I'm going to assume that by "range" you are referring to a function's image and not the function's codomain.

A strictly monotonic function is either strictly non-decreasing or strictly non-increasing. We consider whether such a function can have discontinuities.

A monotonic function cannot have removable discontinuities because having one would imply that at the particular value ${x}_{0}$ at which the discontinuity occurs, $f \left({x}_{0}\right)$ is either greater or lesser than $f \left({x}_{0} + \delta\right)$ and $f \left({x}_{0} - \delta\right)$, where $\delta$ is sufficiently small. This implies either a change from increasing to decreasing or vice-versa.

A monotonic function cannot have an essential discontinuity because, if it did, then there would be some ${x}_{0}$ for which at least one of ${\lim}_{x \to {x}_{0}^{-}} f \left(x\right)$ or ${\lim}_{x \to {x}_{0}^{+}} f \left(x\right)$ is either infinite or undefined.
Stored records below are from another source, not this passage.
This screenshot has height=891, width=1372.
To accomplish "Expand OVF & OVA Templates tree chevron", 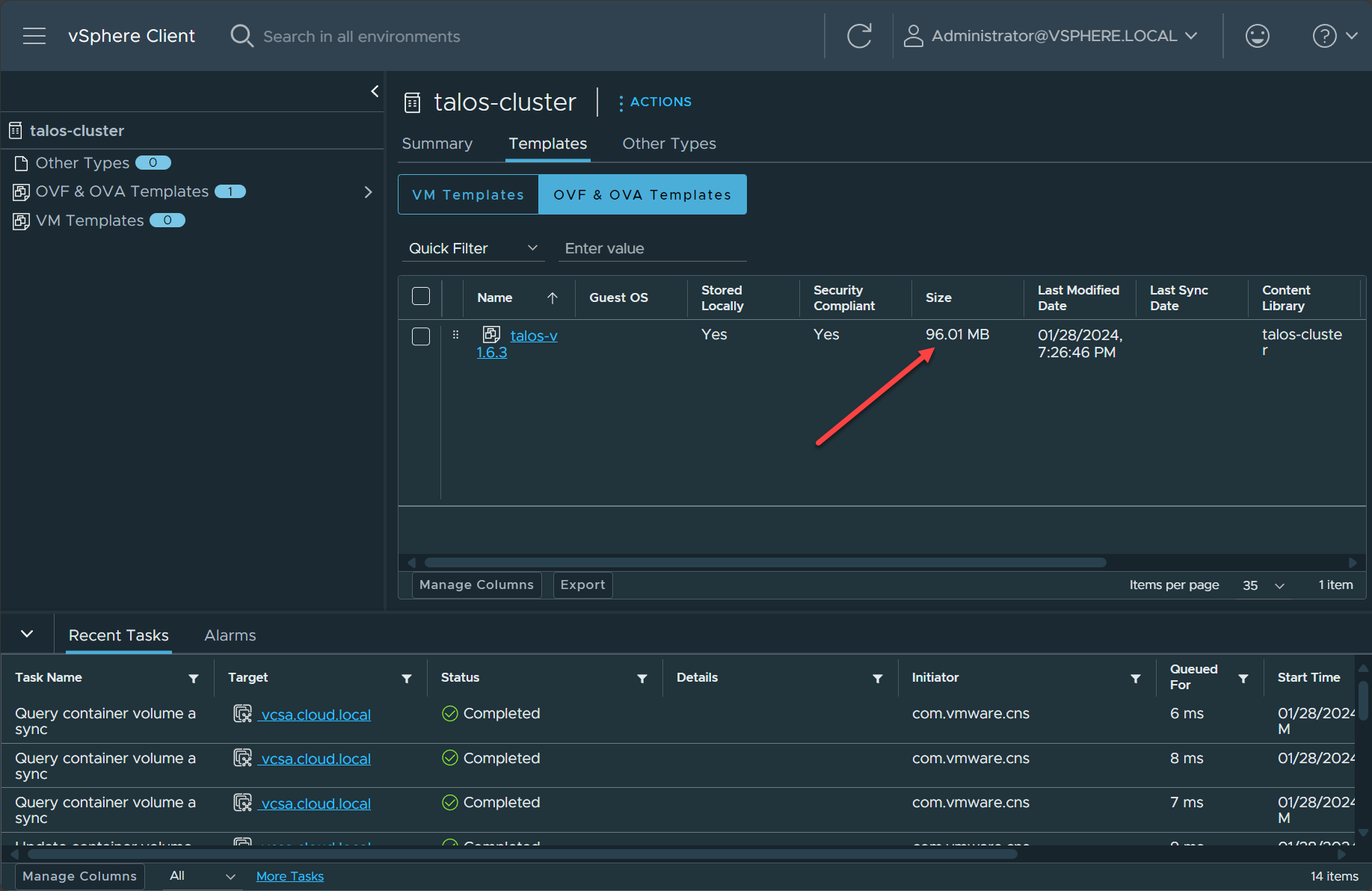I will click(368, 192).

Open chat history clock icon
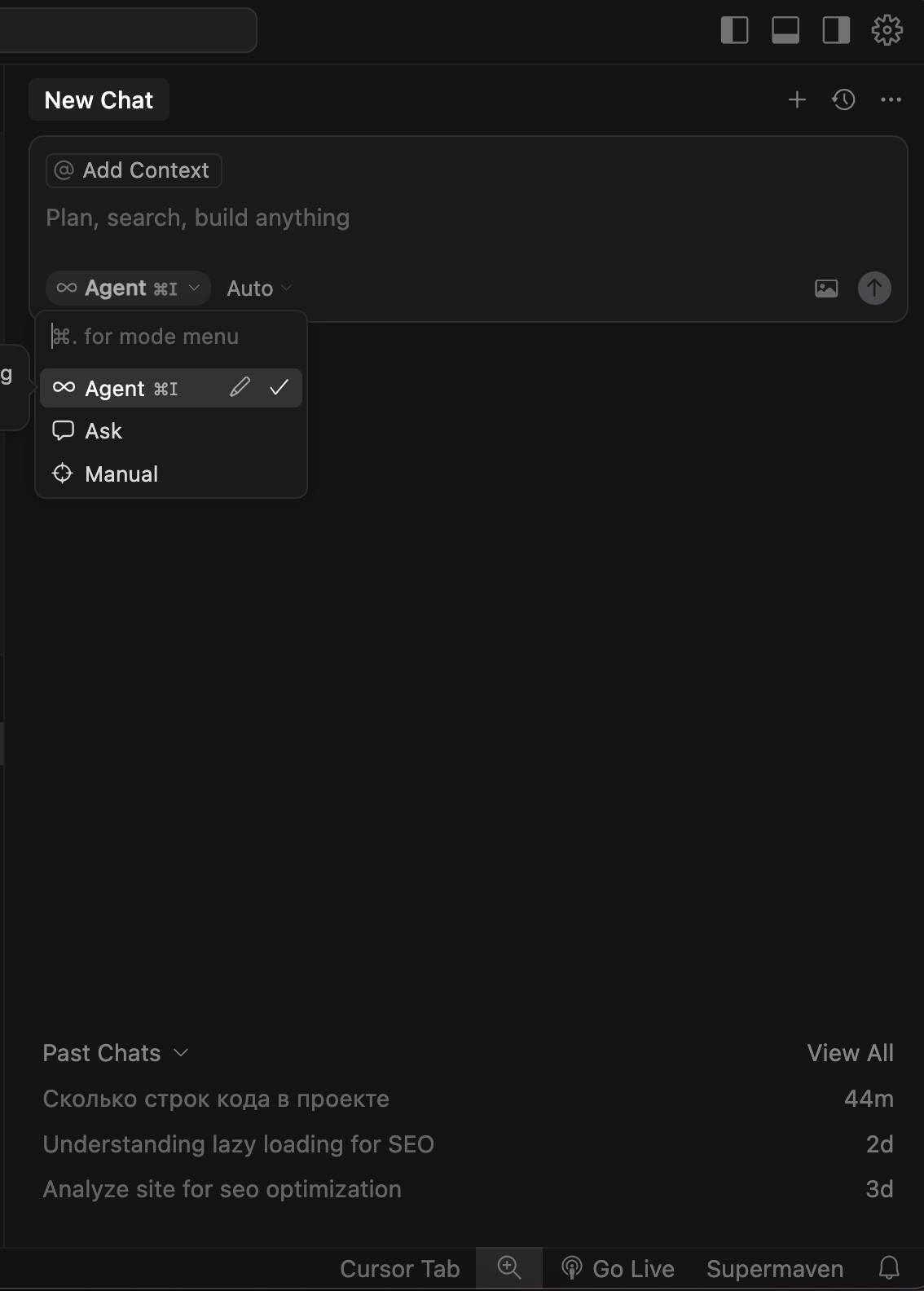click(843, 100)
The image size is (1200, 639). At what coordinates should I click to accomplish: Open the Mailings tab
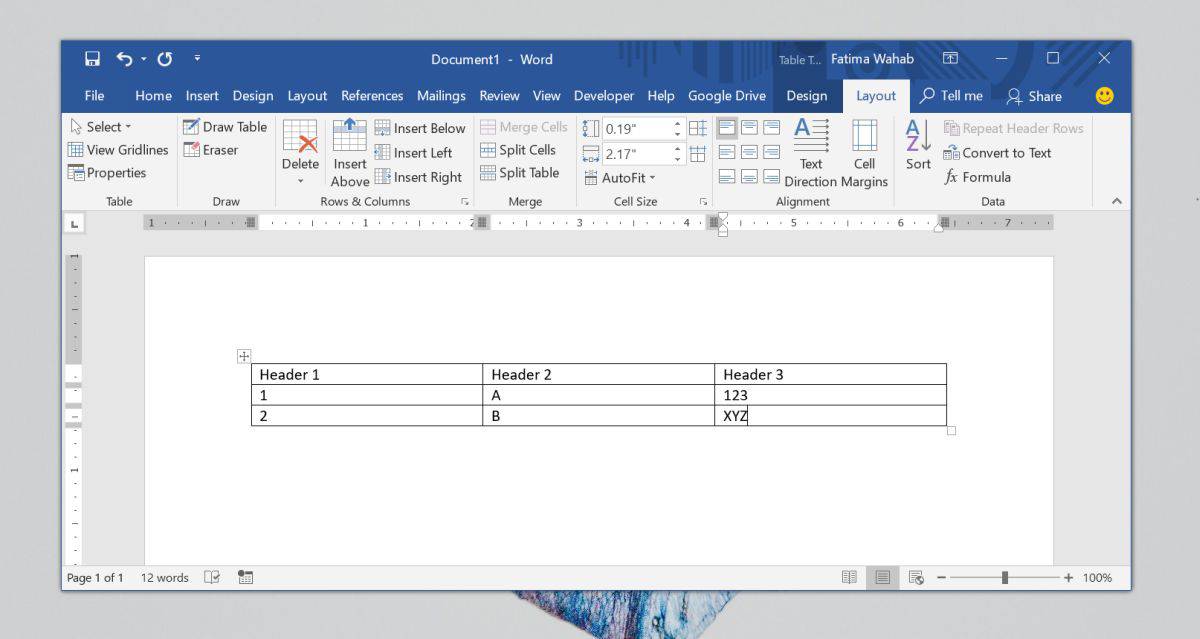point(441,95)
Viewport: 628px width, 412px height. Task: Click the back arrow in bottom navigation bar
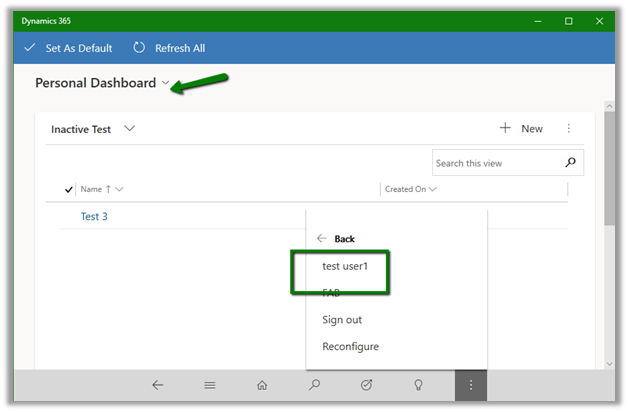tap(157, 385)
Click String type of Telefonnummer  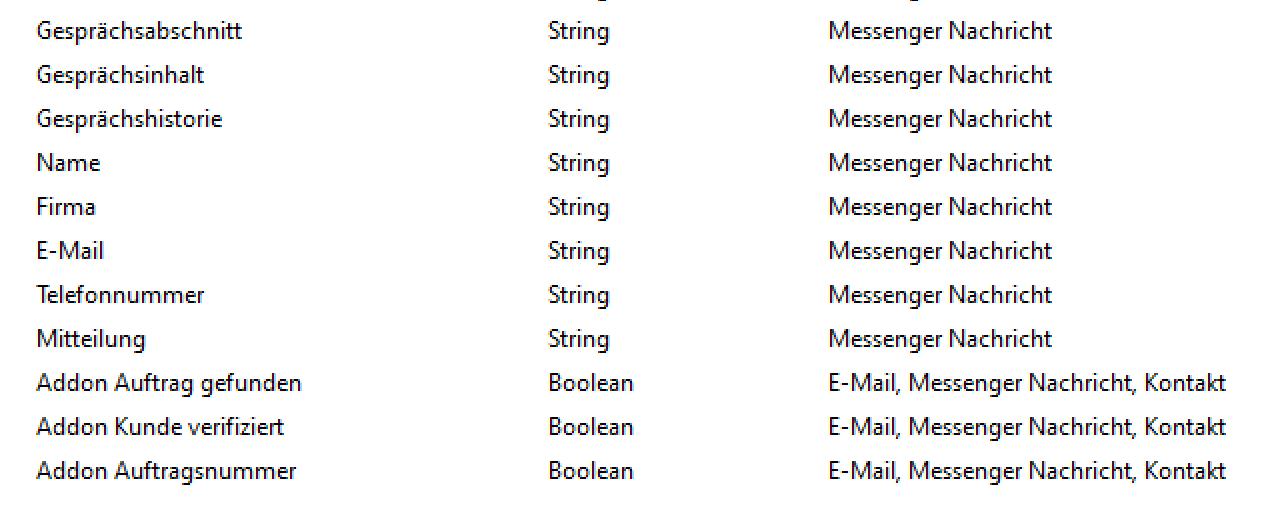pos(578,296)
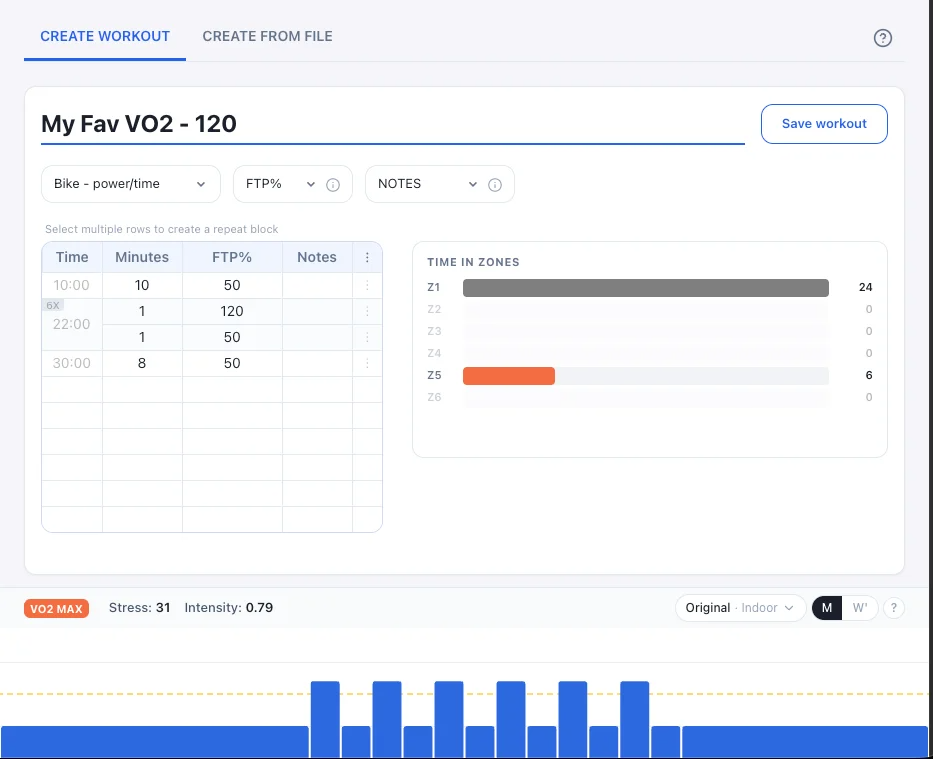Click the NOTES info icon
The height and width of the screenshot is (759, 933).
pyautogui.click(x=494, y=183)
This would imply a change from increasing to decreasing or vice-versa.

A monotonic function can have jump discontinuities because such continuities do not necessarily cause a change in the sign of $f ' \left(x\right)$. However, jump discontinuities necessary "skip" values in the image, hence the "jump" in "jump discontinuity". Such values can be recovered later if the function changes from increasing to decreasing or vice-versa, but such a function is not monotonic. Our assumption, however, is that the image for the function $f : \mathbb{R} \to \mathbb{R}$ has an image of $\mathbb{R}$, so there cannot exist a jump discontinuity given our restraints.

These are the only types of discontinuities and our given constraints do not allow any of them to occur. Thus, our function is continuous.